- 文書の抜粋
......

リンク先は「やまなし」のWikipediaなのですが、よろしいですか?
自然に盛り込めてますね
ちょうどリンク先にもクラムボンの説明乗ってますし、効果的だと思います
構文的批評
アイデア的批評
総合評価: NV辺りだけど評価に迷い。
「やまなし」及び「クラムボン」から物騒になりうる要素を抽出し、ホラー的に展開しただけのような印象です。宮沢賢治の特徴である自然風景の様子、仄暗いながらも長閑な雰囲気が殺されているようで勿体なく感じます。「クラムボン」自体は正体不明のままでいいと思いますが、「クラムボン」を危険な存在として持っていくのは作品世界にそぐわないといった感じです。異常性単体で考えてみても、「架空存在を殺害した罪悪感に苛まれる」ところで止まっており、そこからもう一捻りが欲しいです。また、核になっていそうな「クラムボンはなぜ殺されたか」について誘導する内容でもないため、核に迫れていない印象を覚えました。

......

- 行の一覧
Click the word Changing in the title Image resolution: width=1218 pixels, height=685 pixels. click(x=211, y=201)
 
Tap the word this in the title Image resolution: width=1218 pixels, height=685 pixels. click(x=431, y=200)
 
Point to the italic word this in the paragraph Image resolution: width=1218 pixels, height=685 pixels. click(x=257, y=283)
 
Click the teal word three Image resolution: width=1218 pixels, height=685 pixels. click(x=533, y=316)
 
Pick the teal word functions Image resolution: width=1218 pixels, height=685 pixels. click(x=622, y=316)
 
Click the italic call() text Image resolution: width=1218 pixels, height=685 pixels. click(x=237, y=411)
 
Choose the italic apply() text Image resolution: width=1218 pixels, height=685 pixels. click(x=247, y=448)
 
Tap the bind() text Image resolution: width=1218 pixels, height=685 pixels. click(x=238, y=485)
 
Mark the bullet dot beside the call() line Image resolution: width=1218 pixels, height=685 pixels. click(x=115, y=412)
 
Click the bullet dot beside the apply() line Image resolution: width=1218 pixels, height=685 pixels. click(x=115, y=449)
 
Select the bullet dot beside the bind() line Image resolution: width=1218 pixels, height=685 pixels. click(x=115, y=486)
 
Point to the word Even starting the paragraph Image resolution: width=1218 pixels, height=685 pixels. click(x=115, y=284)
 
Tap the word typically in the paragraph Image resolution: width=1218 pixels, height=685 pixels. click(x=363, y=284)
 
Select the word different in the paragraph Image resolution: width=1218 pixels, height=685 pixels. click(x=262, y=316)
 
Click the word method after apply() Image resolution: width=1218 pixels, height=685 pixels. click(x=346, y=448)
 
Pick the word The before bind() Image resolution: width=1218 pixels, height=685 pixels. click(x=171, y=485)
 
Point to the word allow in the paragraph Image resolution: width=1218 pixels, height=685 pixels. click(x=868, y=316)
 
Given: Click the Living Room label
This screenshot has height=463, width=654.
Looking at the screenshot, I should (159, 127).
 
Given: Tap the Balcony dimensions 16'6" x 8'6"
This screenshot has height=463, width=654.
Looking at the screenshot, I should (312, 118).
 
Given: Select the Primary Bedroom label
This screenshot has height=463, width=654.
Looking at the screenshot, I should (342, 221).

......

- 練習問題
A - 批評文について、次の問いに答えなさい。
(i) リンク先は何のページか。
(ii) 総合評価はどうなっているか。
(iii) 異常性単体で考えた場合、内容はどこで止まっているとされているか。
B - 批評文を、最後の文の後から書き継ぎなさい。

- 解答例
A -
(i) 「やまなし」のWikipedia
(ii) NV辺りだが、評価に迷いがある。
(iii) 「架空存在を殺害した罪悪感に苛まれる」ところ

B -
既存作品を元とする場合、そこから得た解釈や感覚を地盤とする必要があると自分は思っています。前後の文脈から一部だけを抜き出すと、元々の文脈が崩れ引用の意味が薄くなると思います。できれば前後の文脈ごと、取り込んでいくべきでしょう。叙情的な宮沢賢治を題材とするなら、その叙情性を使いこなせればかなりの強みになるはずです。(例えば「やまなし」第一章では、蟹の会話の後に魚がカワセミに狩られています。しかし、『光の網はゆらゆら、のびたりちぢんだり、花びらの影はしずかに砂をすべりました。』などの美しい情景が後に続きます。このことから『「クラムボンの死」も世界にとっては些細な出来事』などの情報が浮かび上がってきます。ここから何を考えさせるか、については明確な答えを用意しなくてもいいでしょう)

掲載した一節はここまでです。